• What is expected:
Repeat back every line of the data, exactly.

^^^^

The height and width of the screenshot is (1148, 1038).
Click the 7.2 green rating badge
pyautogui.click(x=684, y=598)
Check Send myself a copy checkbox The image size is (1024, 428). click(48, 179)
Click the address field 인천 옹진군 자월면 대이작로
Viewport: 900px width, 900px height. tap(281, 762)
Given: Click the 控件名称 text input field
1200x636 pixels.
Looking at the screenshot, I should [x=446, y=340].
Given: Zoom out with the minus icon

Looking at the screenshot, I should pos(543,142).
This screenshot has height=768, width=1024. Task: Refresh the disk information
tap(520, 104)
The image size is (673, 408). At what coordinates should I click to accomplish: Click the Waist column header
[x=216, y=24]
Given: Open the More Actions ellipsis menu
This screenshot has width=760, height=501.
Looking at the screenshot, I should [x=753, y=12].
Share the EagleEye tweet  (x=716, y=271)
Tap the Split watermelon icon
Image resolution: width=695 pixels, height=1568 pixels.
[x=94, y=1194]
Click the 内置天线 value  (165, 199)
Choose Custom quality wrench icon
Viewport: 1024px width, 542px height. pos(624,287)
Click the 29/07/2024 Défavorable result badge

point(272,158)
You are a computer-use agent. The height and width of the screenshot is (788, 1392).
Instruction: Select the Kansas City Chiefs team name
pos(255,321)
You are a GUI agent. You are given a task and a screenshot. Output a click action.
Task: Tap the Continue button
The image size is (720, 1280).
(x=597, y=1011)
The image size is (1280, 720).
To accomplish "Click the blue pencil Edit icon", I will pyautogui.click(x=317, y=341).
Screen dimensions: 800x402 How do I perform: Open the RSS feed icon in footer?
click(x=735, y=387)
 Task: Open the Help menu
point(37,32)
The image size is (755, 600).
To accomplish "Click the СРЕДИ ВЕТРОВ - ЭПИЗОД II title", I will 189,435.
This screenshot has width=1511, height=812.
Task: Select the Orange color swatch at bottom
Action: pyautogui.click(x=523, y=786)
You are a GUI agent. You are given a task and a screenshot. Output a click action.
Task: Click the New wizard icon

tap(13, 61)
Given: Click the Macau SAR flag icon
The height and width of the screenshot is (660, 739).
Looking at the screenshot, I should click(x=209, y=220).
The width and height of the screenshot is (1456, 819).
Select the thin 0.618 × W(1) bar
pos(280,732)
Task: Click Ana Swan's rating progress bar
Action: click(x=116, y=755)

^^^^

• Solution:
The height and width of the screenshot is (1148, 1038).
Click the 7.2 green rating badge
pyautogui.click(x=684, y=598)
Check Send myself a copy checkbox The image size is (1024, 428). click(48, 179)
Click the address field 인천 옹진군 자월면 대이작로
Viewport: 900px width, 900px height. tap(281, 762)
Given: Click the 控件名称 text input field
1200x636 pixels.
Looking at the screenshot, I should [x=446, y=340].
Given: Zoom out with the minus icon

Looking at the screenshot, I should pos(543,142).
This screenshot has height=768, width=1024. Task: Refresh the disk information
tap(520, 104)
The image size is (673, 408). At what coordinates should I click to accomplish: Click the Waist column header
[x=216, y=24]
Given: Open the More Actions ellipsis menu
This screenshot has width=760, height=501.
Looking at the screenshot, I should [x=753, y=12].
Share the EagleEye tweet  (x=716, y=271)
Tap the Split watermelon icon
Image resolution: width=695 pixels, height=1568 pixels.
[x=94, y=1194]
Click the 内置天线 value  (165, 199)
Choose Custom quality wrench icon
Viewport: 1024px width, 542px height. pos(624,287)
Click the 29/07/2024 Défavorable result badge

point(272,158)
You are a computer-use agent. The height and width of the screenshot is (788, 1392).
Instruction: Select the Kansas City Chiefs team name
pos(255,321)
You are a GUI agent. You are given a task and a screenshot. Output a click action.
Task: Tap the Continue button
The image size is (720, 1280).
(x=597, y=1011)
The image size is (1280, 720).
To accomplish "Click the blue pencil Edit icon", I will pyautogui.click(x=317, y=341).
Screen dimensions: 800x402 How do I perform: Open the RSS feed icon in footer?
click(x=735, y=387)
 Task: Open the Help menu
point(37,32)
The image size is (755, 600).
To accomplish "Click the СРЕДИ ВЕТРОВ - ЭПИЗОД II title", I will 189,435.
This screenshot has width=1511, height=812.
Task: Select the Orange color swatch at bottom
Action: pyautogui.click(x=523, y=786)
You are a GUI agent. You are given a task and a screenshot. Output a click action.
Task: Click the New wizard icon

tap(13, 61)
Given: Click the Macau SAR flag icon
The height and width of the screenshot is (660, 739).
Looking at the screenshot, I should click(x=209, y=220).
The width and height of the screenshot is (1456, 819).
Select the thin 0.618 × W(1) bar
pos(280,732)
Task: Click Ana Swan's rating progress bar
Action: click(x=116, y=755)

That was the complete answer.